#### REQUIRED TASK:
Put the part of the entries that opens with the line containing "Screen dimensions: 1171x584" and closes with the line containing "will (1037, 478)." into a Markdown table with the columns Row (the row number) and Text (the line). Include both end lines, skip blank lines, and leave out everything else.

#### STORED RECORDS:
▬▬▬

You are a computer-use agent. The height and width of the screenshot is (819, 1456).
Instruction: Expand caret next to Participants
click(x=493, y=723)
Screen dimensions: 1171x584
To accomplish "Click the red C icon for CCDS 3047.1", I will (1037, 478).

▬▬▬

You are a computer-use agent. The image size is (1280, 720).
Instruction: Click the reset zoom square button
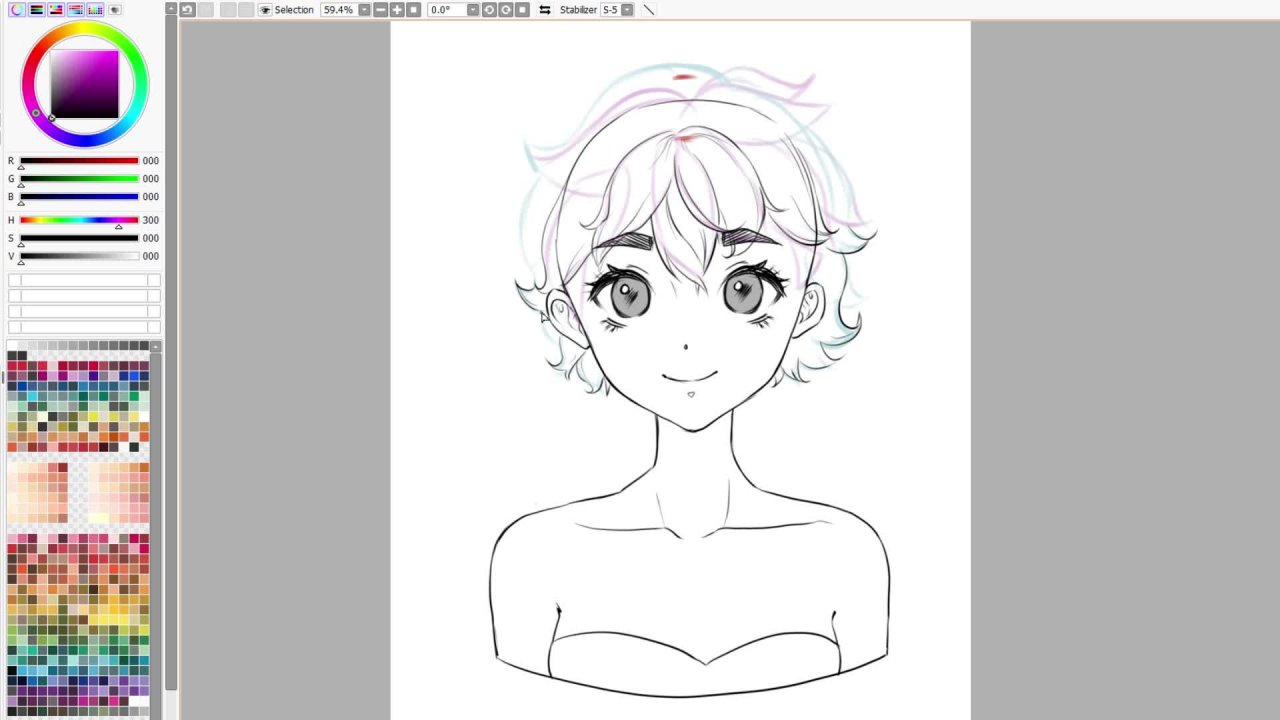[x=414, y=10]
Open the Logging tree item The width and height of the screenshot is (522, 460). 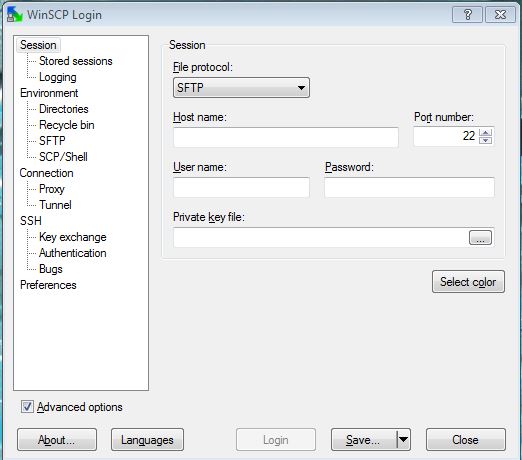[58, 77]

▬▬▬

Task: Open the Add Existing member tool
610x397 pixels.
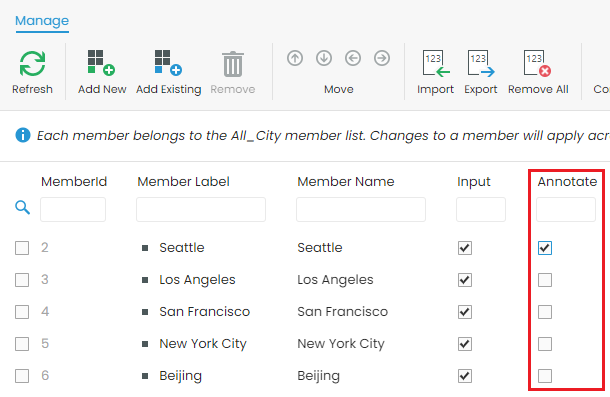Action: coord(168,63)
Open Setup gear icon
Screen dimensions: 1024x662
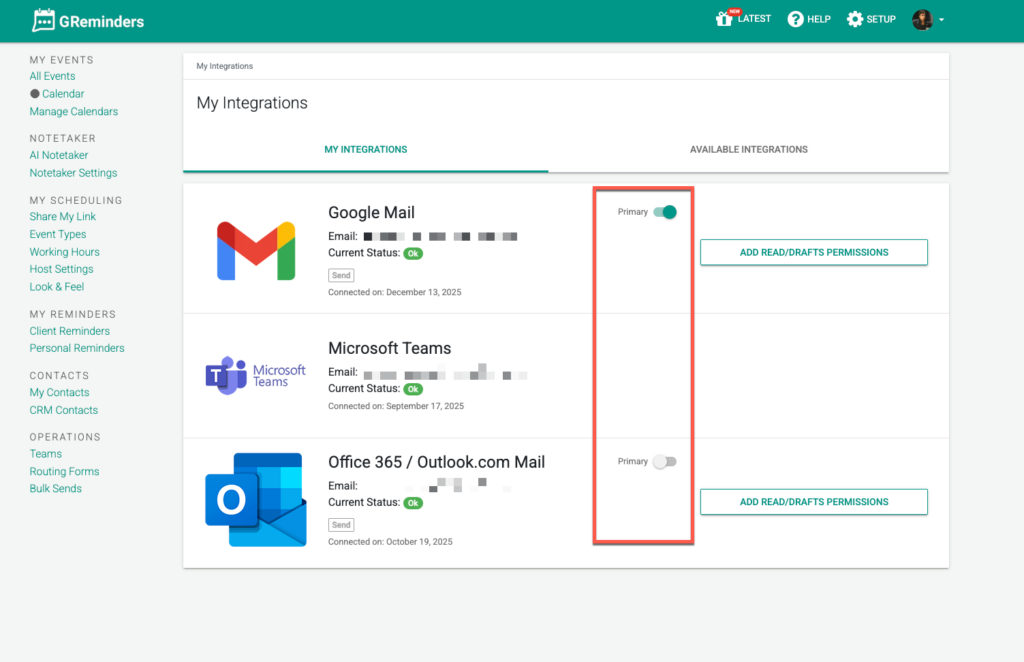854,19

▬▬▬

#### THE SOLUTION:
| Row | Text |
|---|---|
| 1 | Screen dimensions: 1171x584 |
| 2 | To accomplish "Click the red C icon for CCDS 3047.1", I will (1037, 478). |